Douglas Owen Hopkins (April 11, 1961 – December 5, 1993) was an American musician and songwriter. He co-founded Gin Blossoms, a popular modern rock band of the early 1990s, with Richard Taylor. He was the band's lead guitarist and a principal songwriter. Hopkins' writing credits included the hits "Hey Jealousy", "Found Out About You", "Hold Me Down" and "Lost Horizons".

Hopkins died by suicide in 1993 after suffering from mental health issues and alcoholism.

Early life and education
Hopkins was born in Seattle, Washington, and raised in Tempe, Arizona. He graduated from Tempe's McClintock High School in 1979, and two years later, while attending Arizona State University, formed his first rock band with Bill Leen. Hopkins was the guitarist and Leen the bassist, although neither knew how to play the instruments. Hopkins graduated from Arizona State in 1985 with a degree in sociology.

Career 
By 1987, Hopkins and Leen formed Gin Blossoms, and in 1988, Jesse Valenzuela and Phillip Rhodes signed on as the band's second guitarist and drummer, respectively. Robin Wilson, the band's eventual lead singer, joined in 1988 as well.

______

• _What you need to do_
**1.** List every song title that the Douglas Hopkins biography names among his writing credits.
**2.** Extend the Douglas Hopkins biography with the passage that would follow its final sentence, about Robin Wilson joining the band.

• _Data section_
______

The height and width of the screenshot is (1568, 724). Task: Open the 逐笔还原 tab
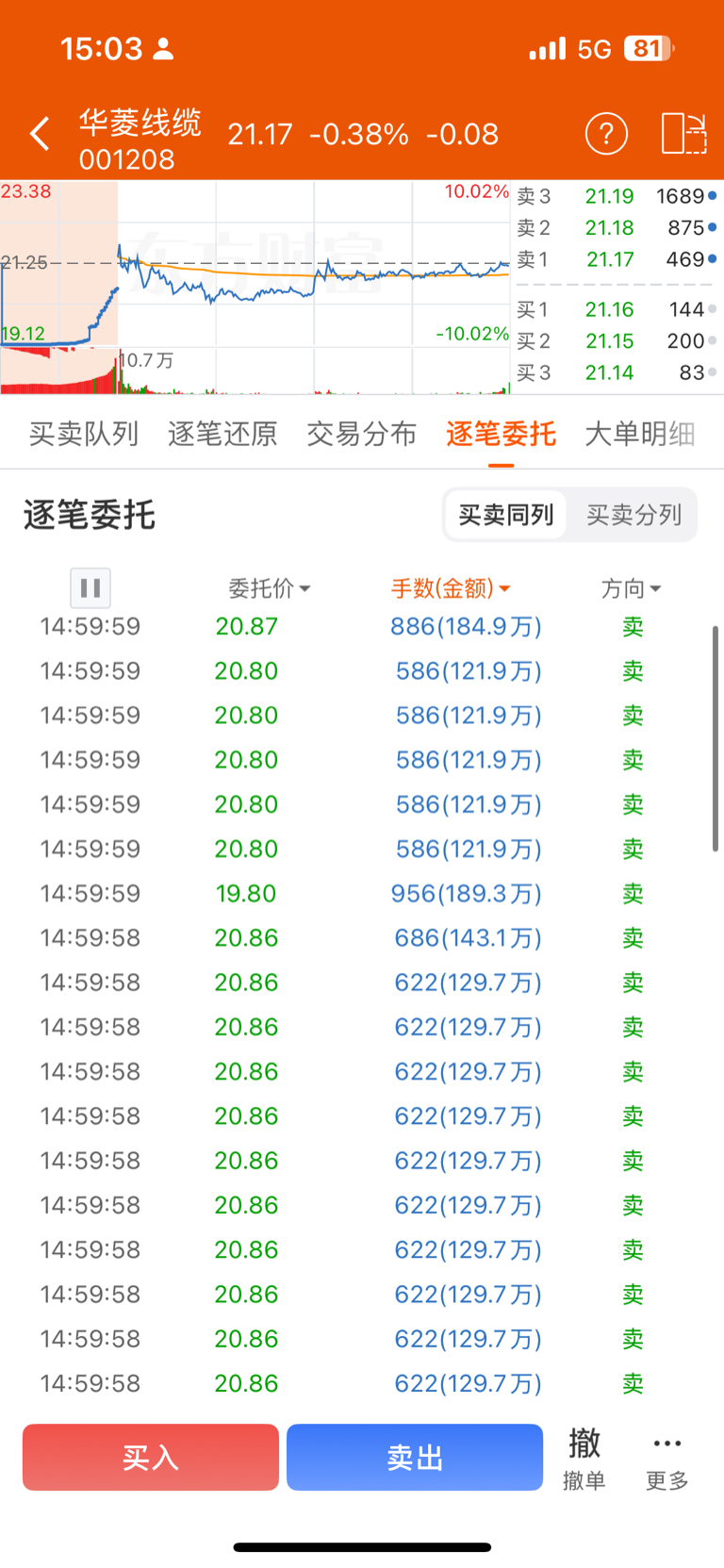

______

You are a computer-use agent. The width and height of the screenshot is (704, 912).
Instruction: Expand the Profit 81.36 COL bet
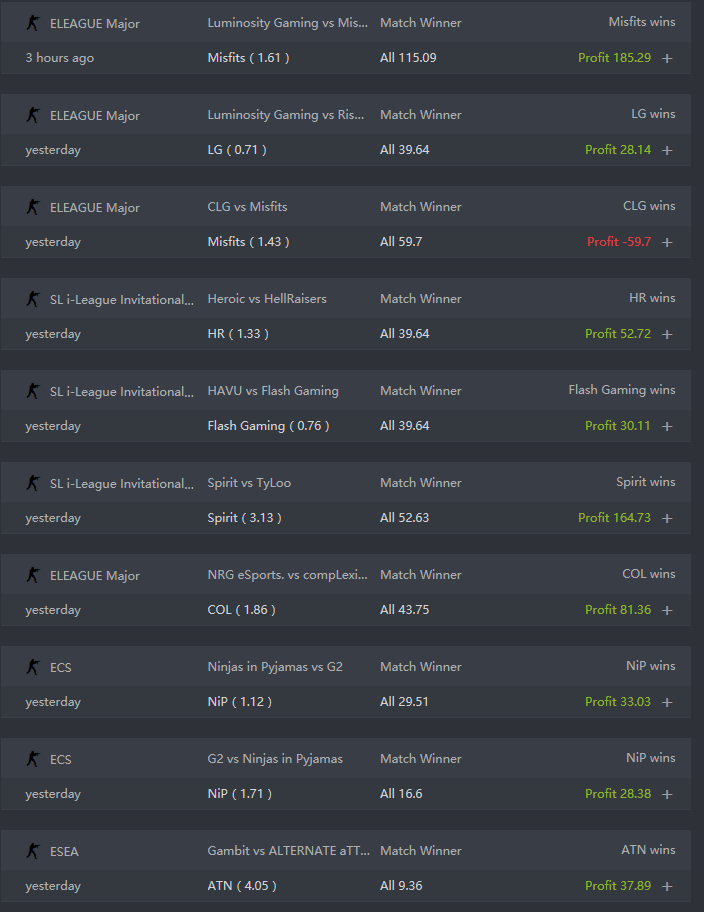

______

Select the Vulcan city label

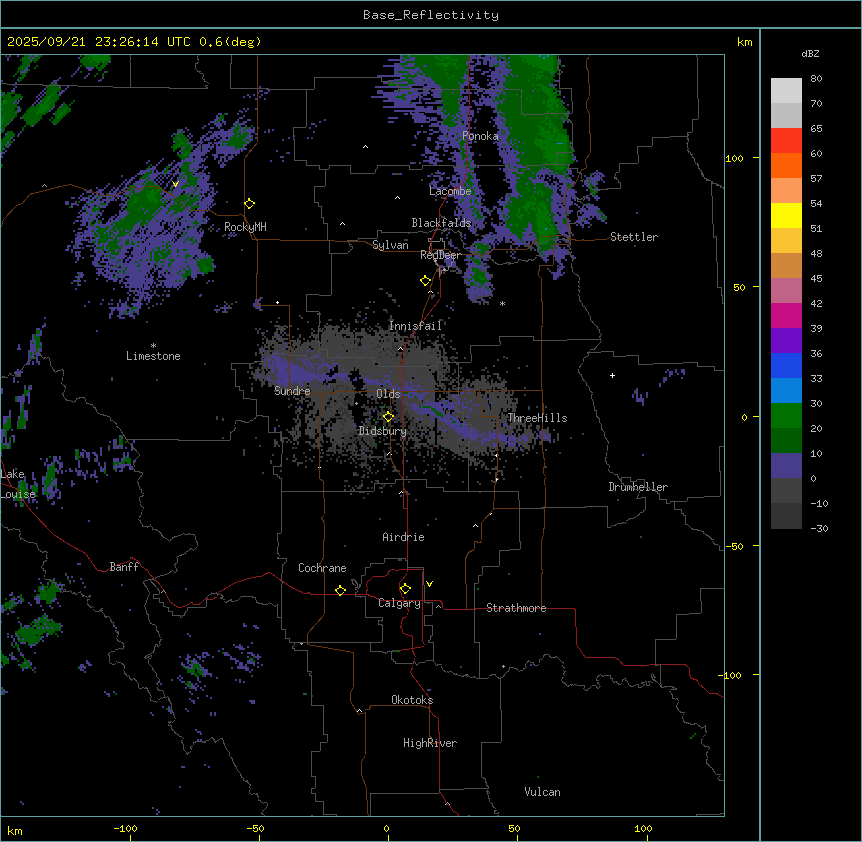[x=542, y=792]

______

• _Response list_
**1.**
"Hey Jealousy"
"Found Out About You"
"Hold Me Down"
"Lost Horizons"

**2.**
Hopkins had suffered from chronic depression since childhood and had been battling alcoholism for several years. However, in 1990, Gin Blossoms were one of the hottest local bands in Tempe and the surrounding areas, and they signed a contract with A&M Records.

Hopkins was resistant to signing to a major label, feeling like its property, and reacted with stubbornness and more drinking. When the band recorded its second studio album New Miserable Experience in February 1992, it was reported that Hopkins was unable to stand during his recording sessions. Faced with the prospect of firing Hopkins or being dropped by A&M, the band terminated Hopkins. Doused in aftershave and mouthwash to cover the effects of his days-long drinking binge, he was flown back to Arizona.

Hopkins was replaced by Scott Johnson. The band then withheld $15,000 owed to Hopkins until he agreed to sign over half of his publishing royalties. Hopkins was also required to relinquish his mechanical royalties to Johnson, his replacement. Hopkins reluctantly agreed to these demands because of his dire financial situation. While New Miserable Experience did not make a strong debut, it went on to become a multi-platinum album.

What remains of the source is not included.